Superior Court of Pennsylvania
Miller v. Parks, 47 Pa. Super. 333 (1911)
1911 Pa. Super. LEXIS 159
Beaver, Head, Henderson, Morrison, Orlady, Porter, Rice

Miller v. Parks

Opinion of the Court

Opinion by

Morrison, J.,

The plaintiff held two judgment notes against the defendant, one dated March 28, 1903, and the other one dated March 30, 1903. He caused judgments to be entered on these notes in Huntingdon county, first at No. 41, December term, 1908, for $30.00, and second at No. 42, December term, 1908, for $115.79. The defendant alleging that these notes were fully paid before the entry of said judgments presented a petition to stay the writs of execu*335tion which had been issued thereon and to open the judgments. The counsel and the court seemed to have considered the cases together as one judgment and on rule granted and consideration, the court made the following order: “Now March 27, the rule is made absolute and the judgments upon which the executions are issued are opened, the judgment notes to stand as the plaintiff’s narr. and the defendant to plead non assumpsit and payment.” Issue by entering plea as directed.

At the trial the plaintiff’s counsel put in evidence the notes in question and rested.
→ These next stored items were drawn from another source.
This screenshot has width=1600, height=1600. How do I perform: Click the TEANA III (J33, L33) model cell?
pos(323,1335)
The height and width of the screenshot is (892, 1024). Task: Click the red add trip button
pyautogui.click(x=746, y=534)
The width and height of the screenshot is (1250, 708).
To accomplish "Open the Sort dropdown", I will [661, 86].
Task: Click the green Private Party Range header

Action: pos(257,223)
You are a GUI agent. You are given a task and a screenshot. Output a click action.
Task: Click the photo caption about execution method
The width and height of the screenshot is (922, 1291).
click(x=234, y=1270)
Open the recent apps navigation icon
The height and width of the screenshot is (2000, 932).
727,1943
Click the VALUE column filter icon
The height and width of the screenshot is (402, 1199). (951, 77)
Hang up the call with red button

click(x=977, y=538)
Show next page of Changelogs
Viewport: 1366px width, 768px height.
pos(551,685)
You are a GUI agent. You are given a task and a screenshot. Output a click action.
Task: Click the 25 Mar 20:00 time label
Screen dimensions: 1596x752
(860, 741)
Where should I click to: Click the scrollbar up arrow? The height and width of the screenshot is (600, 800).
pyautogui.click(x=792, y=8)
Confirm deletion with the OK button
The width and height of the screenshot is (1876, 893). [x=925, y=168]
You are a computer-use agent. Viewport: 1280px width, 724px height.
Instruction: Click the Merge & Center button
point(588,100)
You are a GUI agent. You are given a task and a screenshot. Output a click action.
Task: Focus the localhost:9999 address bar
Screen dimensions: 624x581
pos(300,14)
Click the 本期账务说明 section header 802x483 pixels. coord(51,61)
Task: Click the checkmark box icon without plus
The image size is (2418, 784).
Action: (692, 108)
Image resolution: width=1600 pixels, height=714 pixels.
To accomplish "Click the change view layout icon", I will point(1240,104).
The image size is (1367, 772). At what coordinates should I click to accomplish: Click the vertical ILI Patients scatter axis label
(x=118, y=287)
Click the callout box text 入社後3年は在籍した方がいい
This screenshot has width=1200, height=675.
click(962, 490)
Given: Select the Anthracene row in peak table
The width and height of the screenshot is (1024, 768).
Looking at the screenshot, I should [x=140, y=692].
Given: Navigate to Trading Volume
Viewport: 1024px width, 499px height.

The defendant’s counsel then proved in substance that the defendant signed the notes in the presence of Harry Taylor and Frank Taylor and that the notes were signed on the days they bear date, to wit, March 28 and 30,1903. That the smaller note was given for cattle that defendant bought at plaintiff’s sale, and that the note of March 30,1903, was given for a horse which defendant bought from plaintiff about two years before the giving of the note.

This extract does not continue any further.